Das Geschehen auf dem Monitor nimmt mich aber immer wieder gefangen. Meine Gedanken springen immer wieder zu Noah und ich hoffe, dass er sich wirklich Hilfe gesucht hat, falls ihn der Film gänzlich getroffen hat. Und so wie er aufgesprungen ist, wie von der Tarantel gestochen, hat ihn der Film getroffen. Unruhig wackle ich mit meinen Beinen und kann es nicht länger aushalten. Auch ich springe jetzt auf und mache mich auf die Suche nach Noah.

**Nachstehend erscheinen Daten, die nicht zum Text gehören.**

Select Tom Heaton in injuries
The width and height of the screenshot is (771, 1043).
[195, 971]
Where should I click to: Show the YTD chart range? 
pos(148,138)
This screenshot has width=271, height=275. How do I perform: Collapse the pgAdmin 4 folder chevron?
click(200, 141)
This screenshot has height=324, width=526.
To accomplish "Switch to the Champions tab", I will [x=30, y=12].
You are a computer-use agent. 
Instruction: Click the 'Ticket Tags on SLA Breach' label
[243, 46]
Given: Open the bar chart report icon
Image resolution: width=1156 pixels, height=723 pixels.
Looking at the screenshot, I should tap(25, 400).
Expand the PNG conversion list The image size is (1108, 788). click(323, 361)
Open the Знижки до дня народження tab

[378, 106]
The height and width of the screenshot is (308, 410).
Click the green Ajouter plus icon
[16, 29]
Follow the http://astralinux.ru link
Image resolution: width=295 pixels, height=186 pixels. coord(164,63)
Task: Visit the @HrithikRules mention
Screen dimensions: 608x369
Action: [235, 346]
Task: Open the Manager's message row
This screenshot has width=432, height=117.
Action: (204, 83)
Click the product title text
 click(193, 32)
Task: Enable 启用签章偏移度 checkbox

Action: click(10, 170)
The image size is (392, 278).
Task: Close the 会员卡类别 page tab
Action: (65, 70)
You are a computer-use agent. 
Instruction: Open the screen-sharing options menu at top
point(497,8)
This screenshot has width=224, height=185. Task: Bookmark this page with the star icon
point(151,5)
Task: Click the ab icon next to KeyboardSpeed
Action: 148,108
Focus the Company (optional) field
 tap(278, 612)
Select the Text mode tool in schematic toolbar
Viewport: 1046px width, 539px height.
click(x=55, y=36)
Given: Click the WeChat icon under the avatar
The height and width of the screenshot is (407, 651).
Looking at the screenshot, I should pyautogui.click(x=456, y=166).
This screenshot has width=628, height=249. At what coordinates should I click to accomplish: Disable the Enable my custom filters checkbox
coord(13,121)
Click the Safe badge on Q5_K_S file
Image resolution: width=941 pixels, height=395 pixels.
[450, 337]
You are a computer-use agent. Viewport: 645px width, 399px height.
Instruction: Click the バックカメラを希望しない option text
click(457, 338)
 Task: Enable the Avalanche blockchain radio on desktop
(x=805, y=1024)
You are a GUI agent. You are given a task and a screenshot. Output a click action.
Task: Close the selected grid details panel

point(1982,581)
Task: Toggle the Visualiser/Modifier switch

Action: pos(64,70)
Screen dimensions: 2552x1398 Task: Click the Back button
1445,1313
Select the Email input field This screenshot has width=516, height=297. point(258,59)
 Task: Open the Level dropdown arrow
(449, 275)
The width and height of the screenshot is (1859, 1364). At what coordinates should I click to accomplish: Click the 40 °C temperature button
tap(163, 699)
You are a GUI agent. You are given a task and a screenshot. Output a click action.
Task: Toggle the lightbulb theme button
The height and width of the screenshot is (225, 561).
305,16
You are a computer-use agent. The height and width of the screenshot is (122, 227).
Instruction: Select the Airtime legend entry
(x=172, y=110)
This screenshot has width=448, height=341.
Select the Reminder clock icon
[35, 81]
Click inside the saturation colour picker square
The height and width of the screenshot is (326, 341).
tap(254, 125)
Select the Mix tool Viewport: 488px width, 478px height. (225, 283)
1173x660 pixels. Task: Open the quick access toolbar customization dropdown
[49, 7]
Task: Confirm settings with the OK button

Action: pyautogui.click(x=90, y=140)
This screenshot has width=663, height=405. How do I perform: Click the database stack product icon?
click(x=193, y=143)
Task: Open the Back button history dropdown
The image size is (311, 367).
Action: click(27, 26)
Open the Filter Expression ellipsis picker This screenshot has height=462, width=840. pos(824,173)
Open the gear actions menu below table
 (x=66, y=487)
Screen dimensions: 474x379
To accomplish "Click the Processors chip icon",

Zuerst frage ich beim Medizinischen Dienst nach, ob er sich gemeldet hat. Hat er nicht. Meine Sorge wächst - und gleichzeitig möchte ich mich dafür schlagen, dass ich mir Sorgen um den Vollidioten mache. Aber sein Gesichtsausdruck sprach Bände. Meine Schritte tragen mich, so schnell es geht, zum Raucherpavillon, zum Platz vor dem Speisesaal und zu seinem Zimmer. Aber laut Horst war er seit Stunden nicht anwesend. Mein Magen grummelt und ich gehe erneut zum Medizinischen Dienst.

"Ich finde ihn nicht und ich mache mir wirklich Sorgen um ihn."

"Frau Großmann, beruhigen Sie sich. Wir finden ihn." Frau Scherbenstett schließt die Tür hinter sich und eilt zum Arztzimmer des diensthabenden Arztes.

Weil ich nicht länger warten kann, gehe ich in den Keller, zum Raucherraum. Aber er ist leer. Also beschließe ich, noch einmal zum Raucherpavillon zu gehen. Die Tür öffnet sich schwer, als hätte jemand etwas davorgestellt. Etwas schabt über den Boden. Quietscht.

"Verpiss dich!" Eine erstickte Stimme fährt mir zwischen dem Spalt zwischen Tür und Türstock entgegen.

"Noah?", frage ich flüsternd, aus Angst, ihn zu verschrecken.

"Geh weg, Lia. Verpiss dich bitte einfach."

Aber ich habe mir noch nie etwas sagen lassen. Ich habe öfter gemacht was ich wollte. Also schiebe ich die Tür auf, drücke mich hinein und schließe sie wieder hinter mir. Als ich mich umdrehe, stockt mir der Atem. Noah sitzt am Tisch und sieht aus, als hätte er einen Geist gesehen. Seine Augen sind gerötet, als hätte er geweint.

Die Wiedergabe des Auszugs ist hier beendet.